Relationships, the brain, genes and early childhood all contributed to making a dictator, he concluded.

Somewhat predictably, dictators do not relate in a normal manner to other people in a person-to-person, empathetic way. They may associate themselves with "people" as a whole or "people" in a tribal or abstract pan-world sense (as Hitler may have had with pan-Germanism, or Stalin with pan-Slavic sentiments), or even with "the world" - he wrote this year in Psychology Today.

Abnormalities in the lower frontal lobe and the amygdala, the spot that regulates fear, rage, and sexual desire, play a central role.

In some individuals, the amygdala can be so poorly developed that it creates an extreme pattern of dependency.

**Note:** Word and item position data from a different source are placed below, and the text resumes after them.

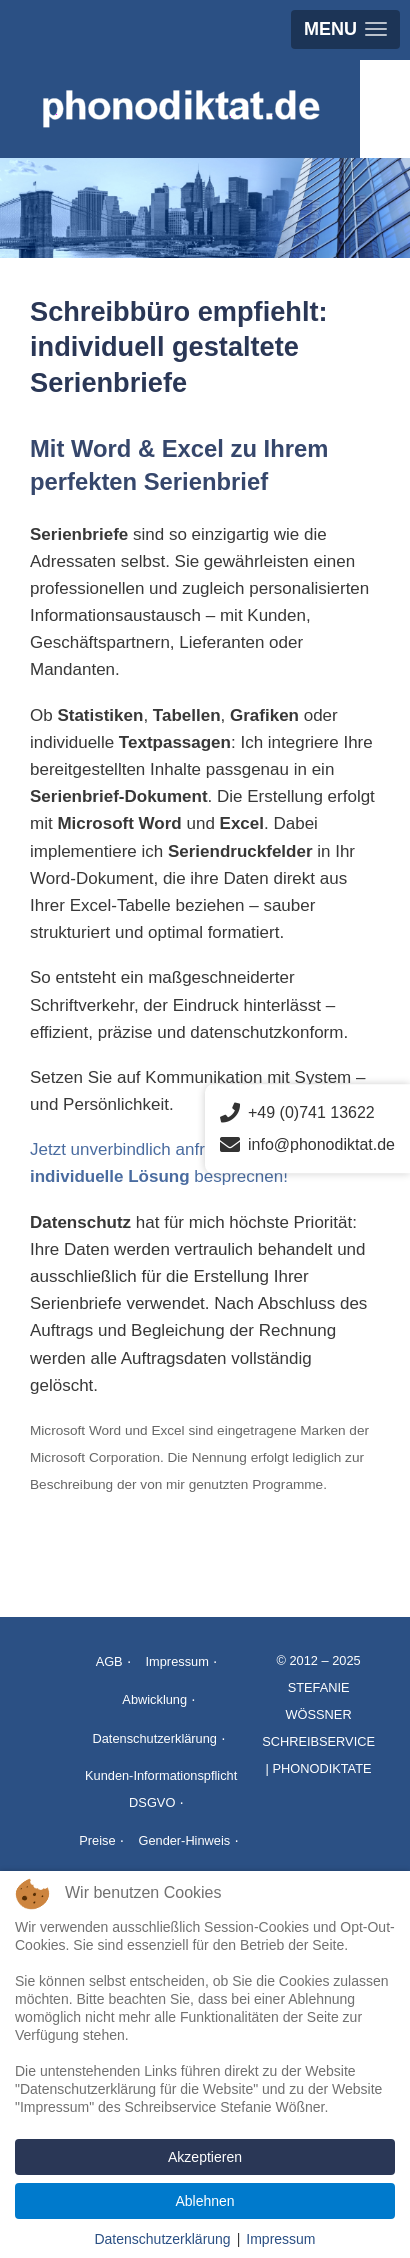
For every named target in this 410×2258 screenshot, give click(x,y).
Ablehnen (204, 2201)
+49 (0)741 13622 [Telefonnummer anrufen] (297, 1113)
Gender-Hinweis (184, 1840)
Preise (97, 1840)
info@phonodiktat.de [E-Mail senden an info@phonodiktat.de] (307, 1145)
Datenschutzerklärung (154, 1738)
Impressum (177, 1661)
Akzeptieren (205, 2157)
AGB (109, 1661)
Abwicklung (154, 1699)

So what satisfies a normal person - such as reading a good book or watching the sunset - does nothing for someone with an underdeveloped amygdala. For some people, this means a greater tendency toward drug and alcohol addiction, and severe painful withdrawal that gets progressively worse over time, leading to malignant dependent behaviours.

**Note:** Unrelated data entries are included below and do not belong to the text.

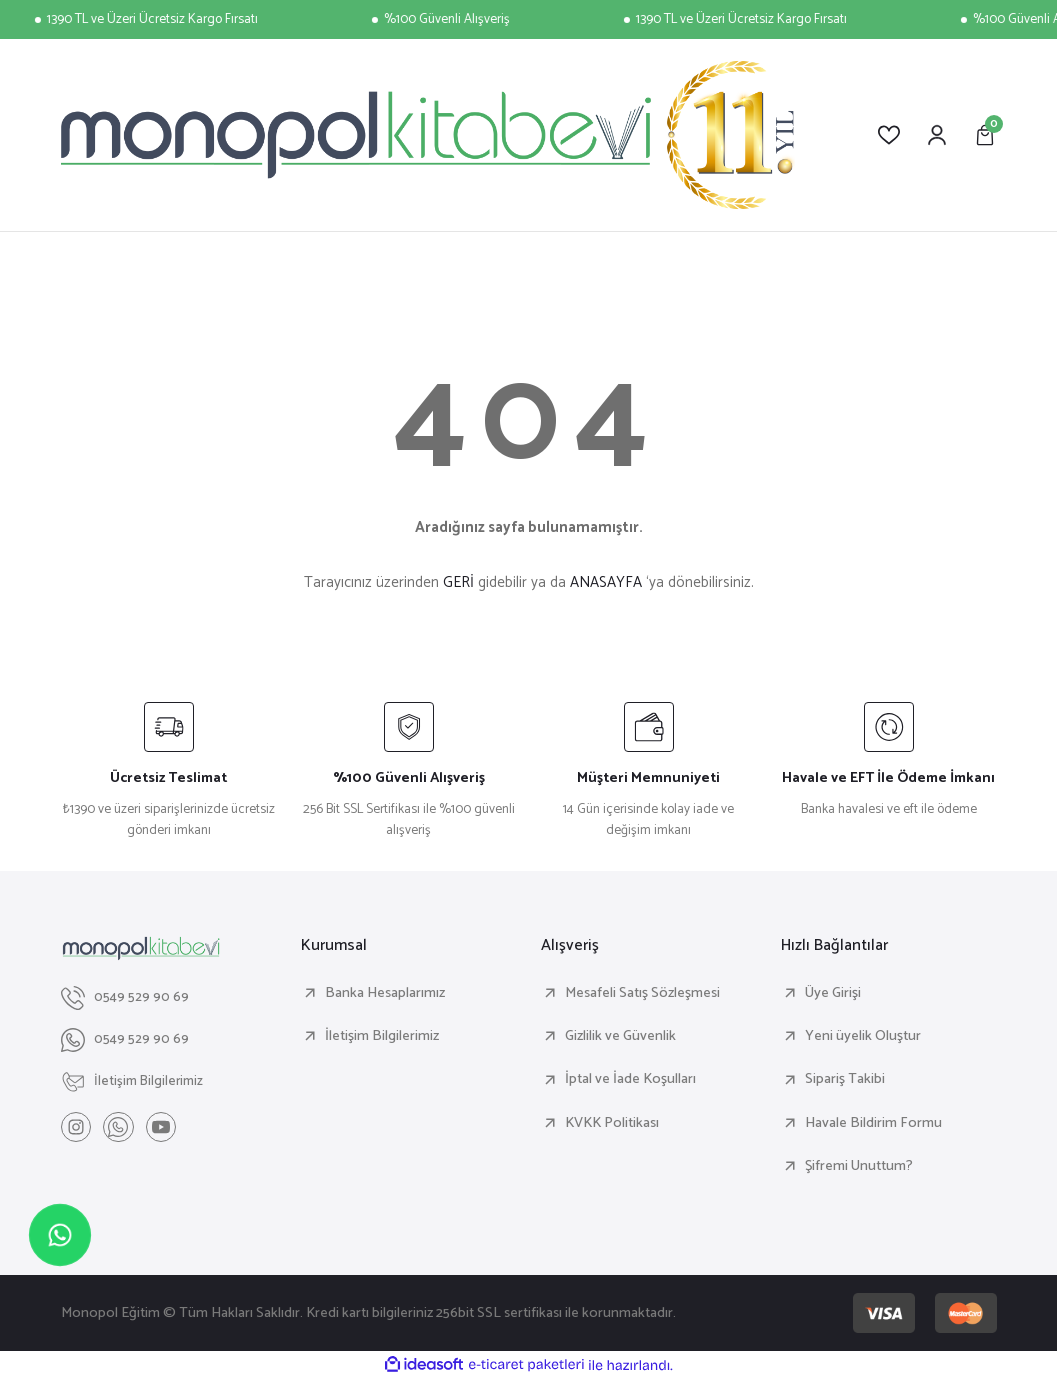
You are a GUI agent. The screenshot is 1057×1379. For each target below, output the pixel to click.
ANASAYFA (606, 582)
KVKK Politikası (612, 1123)
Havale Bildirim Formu (873, 1123)
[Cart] (985, 135)
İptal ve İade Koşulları (630, 1079)
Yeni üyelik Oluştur (863, 1036)
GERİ (458, 582)
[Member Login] (937, 135)
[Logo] (428, 135)
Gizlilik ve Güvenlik (620, 1036)
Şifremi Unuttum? (859, 1166)
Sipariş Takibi (845, 1079)
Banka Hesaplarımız (385, 993)
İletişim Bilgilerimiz (382, 1036)
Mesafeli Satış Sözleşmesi (642, 993)
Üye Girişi (833, 993)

Sadists & become addicted to torture and killing; dictators get high on power, an insatiable drive that gets progressively worse, or malignant with time.

Men are also more likely to carry the warrior gene (MAO-A) associated with aggressive behaviour.

Mr. Fallon added, To develop into a dictator - in addition to theoretically having a hefty percentage of the 12 to 15 particularly aggressive gene variants and a dysfunctional frontal lobe and amygdala - an individual has usually also been seriously abused in childhood, and/or lost important caretakers, such as biological parents.

In an interview, Michael Kraus, a social-personality psychologist at the University of California San Francisco who studies power and domination, said power frees people to be exactly how they are at their core.

That means nice people will be extra nice in power, while aggressive, deceitful people will be uber-aggressive and wildly deceitful.

Our research shows that power gives people the freedom to express their true traits and attributes, Mr. Kraus said.

Nice people are very, very agreeable when they're in power. In the case of a dictator, absolute power allows them to express themselves as more hostile and less pro-socially oriented. Power basically lets you behave how you'd like to behave without fear or external influences.